Task requirements — Print exactly what the entries say, line by line, from the first line down to the one with "pupil (197, 2488)", inclusive.

Pixel coordinate grounding data
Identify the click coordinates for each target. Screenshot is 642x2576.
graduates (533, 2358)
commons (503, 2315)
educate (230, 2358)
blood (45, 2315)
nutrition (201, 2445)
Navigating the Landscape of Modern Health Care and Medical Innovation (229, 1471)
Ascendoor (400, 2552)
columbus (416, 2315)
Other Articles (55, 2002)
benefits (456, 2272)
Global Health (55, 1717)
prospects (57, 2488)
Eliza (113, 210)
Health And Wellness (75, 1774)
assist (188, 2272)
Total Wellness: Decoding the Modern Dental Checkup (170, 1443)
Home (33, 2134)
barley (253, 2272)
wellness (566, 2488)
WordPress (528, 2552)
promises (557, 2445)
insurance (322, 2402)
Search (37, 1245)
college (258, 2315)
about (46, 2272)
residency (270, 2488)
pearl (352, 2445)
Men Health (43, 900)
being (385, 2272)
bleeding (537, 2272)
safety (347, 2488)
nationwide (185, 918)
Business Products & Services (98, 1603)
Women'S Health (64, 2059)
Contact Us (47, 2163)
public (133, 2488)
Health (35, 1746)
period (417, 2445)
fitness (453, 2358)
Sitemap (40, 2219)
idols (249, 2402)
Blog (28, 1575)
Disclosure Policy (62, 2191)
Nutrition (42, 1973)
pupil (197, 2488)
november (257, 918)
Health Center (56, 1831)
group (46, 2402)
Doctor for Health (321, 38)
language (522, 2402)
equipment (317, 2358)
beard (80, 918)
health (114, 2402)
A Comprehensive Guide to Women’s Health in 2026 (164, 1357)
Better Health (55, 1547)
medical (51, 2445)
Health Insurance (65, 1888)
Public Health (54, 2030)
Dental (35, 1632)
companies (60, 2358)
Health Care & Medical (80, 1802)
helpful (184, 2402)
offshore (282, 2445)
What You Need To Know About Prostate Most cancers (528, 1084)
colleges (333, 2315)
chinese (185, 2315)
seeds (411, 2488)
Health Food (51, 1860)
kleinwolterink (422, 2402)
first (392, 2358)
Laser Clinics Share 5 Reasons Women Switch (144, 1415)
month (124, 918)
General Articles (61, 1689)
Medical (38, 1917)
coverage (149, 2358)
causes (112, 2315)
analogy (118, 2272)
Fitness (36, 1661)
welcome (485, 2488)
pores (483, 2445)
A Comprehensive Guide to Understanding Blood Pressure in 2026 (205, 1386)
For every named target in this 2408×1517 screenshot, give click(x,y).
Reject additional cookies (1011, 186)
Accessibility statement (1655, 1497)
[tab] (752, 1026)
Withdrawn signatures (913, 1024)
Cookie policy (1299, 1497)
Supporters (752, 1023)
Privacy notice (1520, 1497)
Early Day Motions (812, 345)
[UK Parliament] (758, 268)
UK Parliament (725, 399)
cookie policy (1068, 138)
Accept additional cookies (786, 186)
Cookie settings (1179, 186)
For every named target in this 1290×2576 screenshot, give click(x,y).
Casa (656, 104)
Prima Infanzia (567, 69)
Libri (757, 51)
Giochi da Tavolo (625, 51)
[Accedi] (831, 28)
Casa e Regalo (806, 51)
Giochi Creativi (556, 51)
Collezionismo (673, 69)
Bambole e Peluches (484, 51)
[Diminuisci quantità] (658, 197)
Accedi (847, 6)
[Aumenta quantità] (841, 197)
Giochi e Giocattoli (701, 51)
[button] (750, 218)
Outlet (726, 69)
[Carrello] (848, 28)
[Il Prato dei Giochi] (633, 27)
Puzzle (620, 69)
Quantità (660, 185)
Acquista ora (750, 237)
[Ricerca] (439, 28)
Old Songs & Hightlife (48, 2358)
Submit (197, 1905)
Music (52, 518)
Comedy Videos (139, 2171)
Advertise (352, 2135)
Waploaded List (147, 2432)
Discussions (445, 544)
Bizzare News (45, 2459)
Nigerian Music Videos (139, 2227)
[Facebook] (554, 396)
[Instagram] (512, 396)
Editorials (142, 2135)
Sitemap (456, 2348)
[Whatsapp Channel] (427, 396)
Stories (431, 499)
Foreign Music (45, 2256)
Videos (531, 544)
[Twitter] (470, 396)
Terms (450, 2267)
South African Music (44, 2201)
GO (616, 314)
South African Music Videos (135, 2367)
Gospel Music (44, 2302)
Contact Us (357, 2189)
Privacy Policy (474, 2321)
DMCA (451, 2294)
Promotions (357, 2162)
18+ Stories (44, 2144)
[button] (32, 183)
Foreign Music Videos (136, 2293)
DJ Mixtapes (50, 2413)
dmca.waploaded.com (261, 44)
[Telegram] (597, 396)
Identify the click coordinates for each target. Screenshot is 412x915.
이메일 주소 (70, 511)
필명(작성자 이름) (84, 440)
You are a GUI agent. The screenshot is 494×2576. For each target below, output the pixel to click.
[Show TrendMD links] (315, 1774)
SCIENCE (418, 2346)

Response to the exercise —
Identify the click coordinates for each target. Screenshot is 642x2576.
graduates (533, 2358)
commons (503, 2315)
educate (230, 2358)
blood (45, 2315)
nutrition (201, 2445)
Navigating the Landscape of Modern Health Care and Medical Innovation (229, 1471)
Ascendoor (400, 2552)
columbus (416, 2315)
Other Articles (55, 2002)
benefits (456, 2272)
Global Health (55, 1717)
prospects (57, 2488)
Eliza (113, 210)
Health And Wellness (75, 1774)
assist (188, 2272)
Total Wellness: Decoding the Modern Dental Checkup (170, 1443)
Home (33, 2134)
barley (253, 2272)
wellness (566, 2488)
WordPress (528, 2552)
promises (557, 2445)
insurance (322, 2402)
Search (37, 1245)
college (258, 2315)
about (46, 2272)
residency (270, 2488)
pearl (352, 2445)
Men Health (43, 900)
being (385, 2272)
bleeding (537, 2272)
safety (347, 2488)
nationwide (185, 918)
Business Products & Services (98, 1603)
Women'S Health (64, 2059)
Contact Us (47, 2163)
public (133, 2488)
Health (35, 1746)
period (417, 2445)
fitness (453, 2358)
Sitemap (40, 2219)
idols (249, 2402)
Blog (28, 1575)
Disclosure Policy (62, 2191)
Nutrition (42, 1973)
pupil (197, 2488)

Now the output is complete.